▸ Assigned task
Everything from the line that contains "The image size is (723, 1568)." through the final line of the records should be written out exactly, and nothing outside that span.
┌──
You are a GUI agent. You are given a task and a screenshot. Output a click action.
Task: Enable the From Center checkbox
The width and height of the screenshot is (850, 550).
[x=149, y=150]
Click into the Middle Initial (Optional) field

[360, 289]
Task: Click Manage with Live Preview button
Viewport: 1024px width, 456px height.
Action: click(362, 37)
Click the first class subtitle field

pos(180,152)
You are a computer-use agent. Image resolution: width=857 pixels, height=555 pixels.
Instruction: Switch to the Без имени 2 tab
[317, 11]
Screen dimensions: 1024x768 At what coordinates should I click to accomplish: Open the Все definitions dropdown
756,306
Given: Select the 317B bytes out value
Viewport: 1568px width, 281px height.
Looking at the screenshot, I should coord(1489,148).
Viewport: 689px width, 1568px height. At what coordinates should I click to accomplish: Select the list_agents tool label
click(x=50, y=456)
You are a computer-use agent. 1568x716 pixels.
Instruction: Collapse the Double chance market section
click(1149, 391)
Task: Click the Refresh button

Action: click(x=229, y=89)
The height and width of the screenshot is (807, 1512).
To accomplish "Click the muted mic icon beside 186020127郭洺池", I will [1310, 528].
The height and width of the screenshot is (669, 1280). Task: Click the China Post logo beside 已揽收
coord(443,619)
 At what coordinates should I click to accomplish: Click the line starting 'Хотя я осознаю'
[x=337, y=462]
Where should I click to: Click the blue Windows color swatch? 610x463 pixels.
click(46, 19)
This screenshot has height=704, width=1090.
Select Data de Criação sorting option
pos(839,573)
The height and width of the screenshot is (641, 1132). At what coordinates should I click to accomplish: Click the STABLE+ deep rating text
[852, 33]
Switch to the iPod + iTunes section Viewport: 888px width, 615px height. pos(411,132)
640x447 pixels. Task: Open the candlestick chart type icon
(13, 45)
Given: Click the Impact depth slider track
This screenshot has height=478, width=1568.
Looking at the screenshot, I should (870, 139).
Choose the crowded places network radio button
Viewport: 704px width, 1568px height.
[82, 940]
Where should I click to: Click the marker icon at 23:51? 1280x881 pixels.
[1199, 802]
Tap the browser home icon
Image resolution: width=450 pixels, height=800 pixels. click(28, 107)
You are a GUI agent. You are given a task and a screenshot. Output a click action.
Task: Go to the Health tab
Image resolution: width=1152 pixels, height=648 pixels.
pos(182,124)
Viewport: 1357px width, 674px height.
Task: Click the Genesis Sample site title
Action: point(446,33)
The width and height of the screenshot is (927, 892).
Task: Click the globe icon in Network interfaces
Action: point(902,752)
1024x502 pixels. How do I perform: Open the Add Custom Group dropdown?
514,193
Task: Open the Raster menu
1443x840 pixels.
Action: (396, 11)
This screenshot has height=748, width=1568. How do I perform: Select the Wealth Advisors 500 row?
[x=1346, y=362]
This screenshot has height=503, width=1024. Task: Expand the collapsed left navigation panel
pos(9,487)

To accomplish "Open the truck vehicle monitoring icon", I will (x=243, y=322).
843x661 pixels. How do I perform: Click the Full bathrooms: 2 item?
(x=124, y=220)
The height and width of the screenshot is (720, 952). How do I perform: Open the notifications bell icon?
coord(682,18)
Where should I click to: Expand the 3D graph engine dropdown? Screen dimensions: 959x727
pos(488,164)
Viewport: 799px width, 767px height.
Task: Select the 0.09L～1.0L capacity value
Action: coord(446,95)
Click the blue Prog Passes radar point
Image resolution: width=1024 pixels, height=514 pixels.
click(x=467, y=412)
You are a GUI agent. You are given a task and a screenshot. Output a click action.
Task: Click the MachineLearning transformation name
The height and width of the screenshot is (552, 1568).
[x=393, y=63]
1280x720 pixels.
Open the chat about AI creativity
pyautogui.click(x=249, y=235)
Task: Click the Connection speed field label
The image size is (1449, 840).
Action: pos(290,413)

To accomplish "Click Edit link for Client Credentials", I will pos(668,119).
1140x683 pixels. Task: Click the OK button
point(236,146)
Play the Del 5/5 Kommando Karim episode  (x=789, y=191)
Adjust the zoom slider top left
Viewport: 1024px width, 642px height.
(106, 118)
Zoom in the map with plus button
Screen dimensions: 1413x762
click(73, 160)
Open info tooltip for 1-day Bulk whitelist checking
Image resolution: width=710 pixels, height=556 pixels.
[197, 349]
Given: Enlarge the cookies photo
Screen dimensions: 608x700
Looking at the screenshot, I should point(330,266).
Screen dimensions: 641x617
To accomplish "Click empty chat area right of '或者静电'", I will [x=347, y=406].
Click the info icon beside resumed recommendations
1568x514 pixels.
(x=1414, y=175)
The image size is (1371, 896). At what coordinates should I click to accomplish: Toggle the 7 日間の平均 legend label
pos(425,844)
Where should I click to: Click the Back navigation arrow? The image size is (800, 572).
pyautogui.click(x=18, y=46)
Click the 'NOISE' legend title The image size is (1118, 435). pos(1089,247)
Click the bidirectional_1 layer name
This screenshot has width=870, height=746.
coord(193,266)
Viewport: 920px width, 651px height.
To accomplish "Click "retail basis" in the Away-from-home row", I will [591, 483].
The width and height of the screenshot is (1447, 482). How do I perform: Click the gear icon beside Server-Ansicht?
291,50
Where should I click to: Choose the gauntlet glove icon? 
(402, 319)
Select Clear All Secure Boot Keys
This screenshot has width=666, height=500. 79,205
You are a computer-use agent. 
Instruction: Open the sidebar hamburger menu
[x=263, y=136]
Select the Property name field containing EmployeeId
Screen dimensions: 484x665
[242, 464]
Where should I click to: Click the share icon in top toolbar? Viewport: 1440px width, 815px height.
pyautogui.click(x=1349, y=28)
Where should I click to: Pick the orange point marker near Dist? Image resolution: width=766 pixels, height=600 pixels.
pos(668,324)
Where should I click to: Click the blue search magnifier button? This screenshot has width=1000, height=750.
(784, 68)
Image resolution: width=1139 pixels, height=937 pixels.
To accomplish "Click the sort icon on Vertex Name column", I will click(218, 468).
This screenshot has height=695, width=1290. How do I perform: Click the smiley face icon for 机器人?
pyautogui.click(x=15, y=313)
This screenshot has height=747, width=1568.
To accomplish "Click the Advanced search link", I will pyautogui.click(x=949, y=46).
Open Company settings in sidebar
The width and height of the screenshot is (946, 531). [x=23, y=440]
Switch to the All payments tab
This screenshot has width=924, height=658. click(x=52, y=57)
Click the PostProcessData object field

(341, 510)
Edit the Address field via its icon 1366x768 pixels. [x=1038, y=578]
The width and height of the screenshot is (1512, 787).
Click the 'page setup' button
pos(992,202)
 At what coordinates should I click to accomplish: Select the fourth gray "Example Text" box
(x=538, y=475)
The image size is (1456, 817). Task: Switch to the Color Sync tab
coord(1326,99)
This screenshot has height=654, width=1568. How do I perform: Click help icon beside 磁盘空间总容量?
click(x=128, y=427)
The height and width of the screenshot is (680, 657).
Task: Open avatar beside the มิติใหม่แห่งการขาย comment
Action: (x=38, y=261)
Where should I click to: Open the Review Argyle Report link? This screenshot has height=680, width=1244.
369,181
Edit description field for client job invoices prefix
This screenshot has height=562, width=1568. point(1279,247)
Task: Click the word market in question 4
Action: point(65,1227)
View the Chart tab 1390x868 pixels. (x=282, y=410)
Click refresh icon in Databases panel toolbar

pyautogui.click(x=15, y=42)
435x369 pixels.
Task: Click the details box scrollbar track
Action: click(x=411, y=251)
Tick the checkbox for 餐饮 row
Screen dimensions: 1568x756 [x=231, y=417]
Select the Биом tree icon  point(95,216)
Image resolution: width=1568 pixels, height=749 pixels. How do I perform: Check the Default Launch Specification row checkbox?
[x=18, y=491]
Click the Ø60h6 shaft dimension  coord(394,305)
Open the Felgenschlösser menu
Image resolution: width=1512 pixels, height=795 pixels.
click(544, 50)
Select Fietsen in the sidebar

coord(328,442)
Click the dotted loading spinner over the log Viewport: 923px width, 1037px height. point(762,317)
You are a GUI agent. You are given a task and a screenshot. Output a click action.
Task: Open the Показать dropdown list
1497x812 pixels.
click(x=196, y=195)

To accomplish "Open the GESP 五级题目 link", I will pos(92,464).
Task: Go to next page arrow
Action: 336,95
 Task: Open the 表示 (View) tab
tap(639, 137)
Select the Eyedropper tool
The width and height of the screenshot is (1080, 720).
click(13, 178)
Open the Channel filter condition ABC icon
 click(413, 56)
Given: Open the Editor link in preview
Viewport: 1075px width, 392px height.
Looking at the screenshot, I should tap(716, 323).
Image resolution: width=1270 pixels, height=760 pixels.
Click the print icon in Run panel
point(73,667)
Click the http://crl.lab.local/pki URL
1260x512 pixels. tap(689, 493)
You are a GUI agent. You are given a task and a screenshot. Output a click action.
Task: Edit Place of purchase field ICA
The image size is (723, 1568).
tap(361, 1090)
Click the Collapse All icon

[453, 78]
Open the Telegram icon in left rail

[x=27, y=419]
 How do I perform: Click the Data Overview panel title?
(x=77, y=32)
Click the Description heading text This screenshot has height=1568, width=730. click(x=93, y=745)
└──
▸ Answer box
The image size is (723, 1568).
tap(361, 1090)
Click the Collapse All icon

[453, 78]
Open the Telegram icon in left rail

[x=27, y=419]
 How do I perform: Click the Data Overview panel title?
(x=77, y=32)
Click the Description heading text This screenshot has height=1568, width=730. click(x=93, y=745)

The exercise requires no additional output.